When Wisconsin Governor Scott Walker took a phone call that he thought was from billionaire campaign donor David Koch, he described the secret meeting of his cabinet at which he outlined the “budget repair bill” that stripped collective bargaining protections from public employees and teachers, replaced civil servants with political cronies and made it possible to sell off public utilities in no-bid deals with out-of-state corporations.
Walker was talking himself up as a new Ronald Reagan, in hopes of impressing one of the primary funders of conservative projects in the United States. But his comments revealed the previously unknown details regarding the political machinations behind a piece of legislation so controversial that it would provoke mass demonstrations, court battles and legislative recall elections.

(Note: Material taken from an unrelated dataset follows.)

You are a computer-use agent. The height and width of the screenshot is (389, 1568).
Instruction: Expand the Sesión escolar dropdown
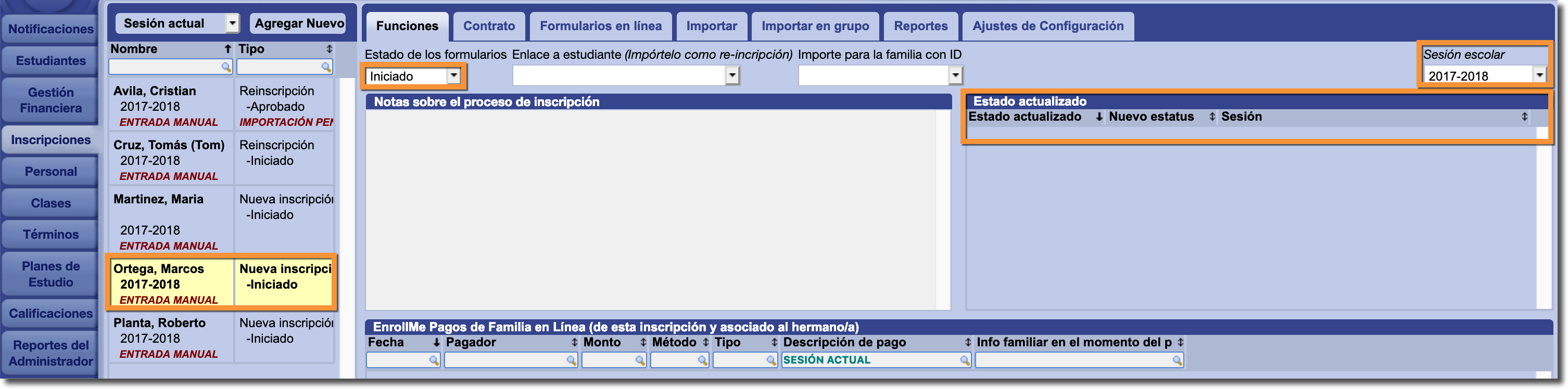point(1539,75)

“This is an exciting time,” the governor told “Koch“ in late February. “This is, you know, I told my cabinet, I had a dinner the Sunday, excuse me, Monday right after the 6th, came home from the Super Bowl where the Packer’s won, that Monday night, I had all my cabinet over to the residence for dinner. Talked about what we were going to do, how we were going to do it, we had already kind of doped plans up, but it was kind of a last hurrah, before we dropped the bomb and I stood up and I pulled out a, a picture of Ronald Reagan and I said you know this may seem a little melodramatic but 30 years ago Ronald Reagan whose 100th birthday we just celebrated the day before um had one of the most defining moments of his political career, not just his presidency, when he fired the air traffic controllers and uh I said to me that moment was more important than just for labor relations and or even the federal budget, that was the first crack in the Berlin Wall and the fall of Communism because from that point forward the Soviets and the communists knew that Ronald Reagan wasn’t a pushover and uh, I said this may not have as broad a world implications but in Wisconsin’s history—little did I know how big it would be nationally, in Wisconsin’s history, I said, this is our moment, this is our time to change the course of history and this is why it’s so important that they were all there.”

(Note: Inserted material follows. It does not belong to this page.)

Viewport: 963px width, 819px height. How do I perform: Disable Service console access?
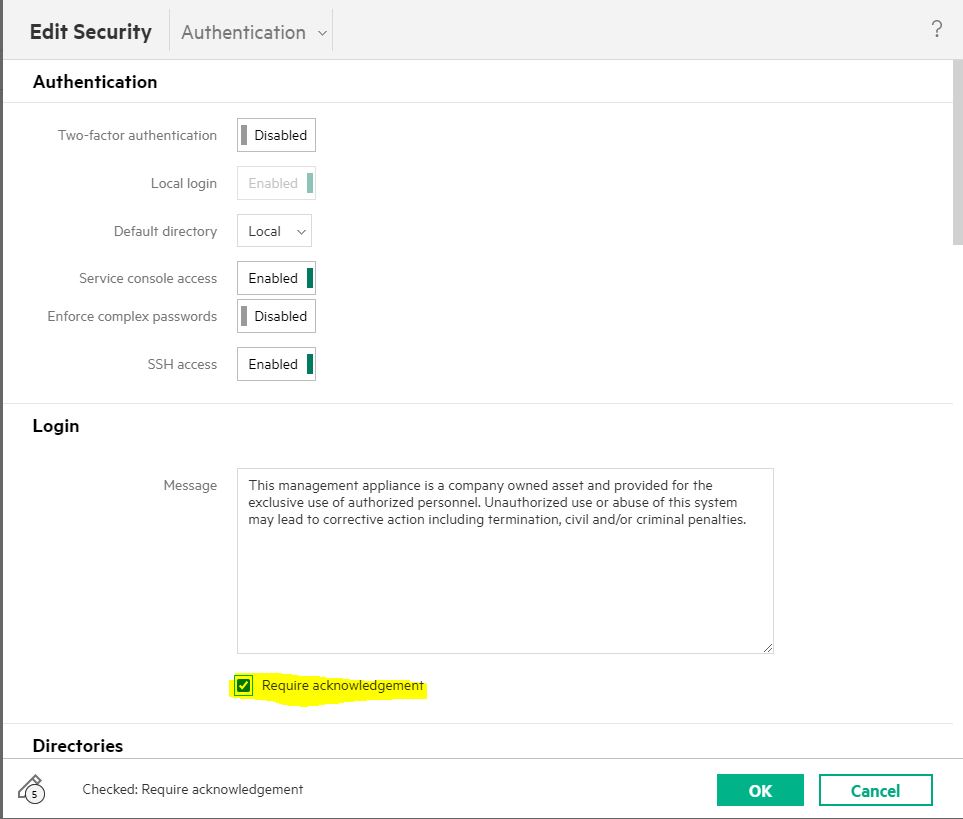tap(276, 277)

E-mails obtained by the Center for Media and Democracy reveal that the cabinet was indeed present for the meeting. The secretaries and gubernatorial aides who were present are listed. But so, too, is one other key player in the administration: the individual identified in e-mails from key players in the Walker administration as the “point person” for the governor’s push to radically restructure labor relations and state government—a project so significant to Walker that he declared, “This is our moment.”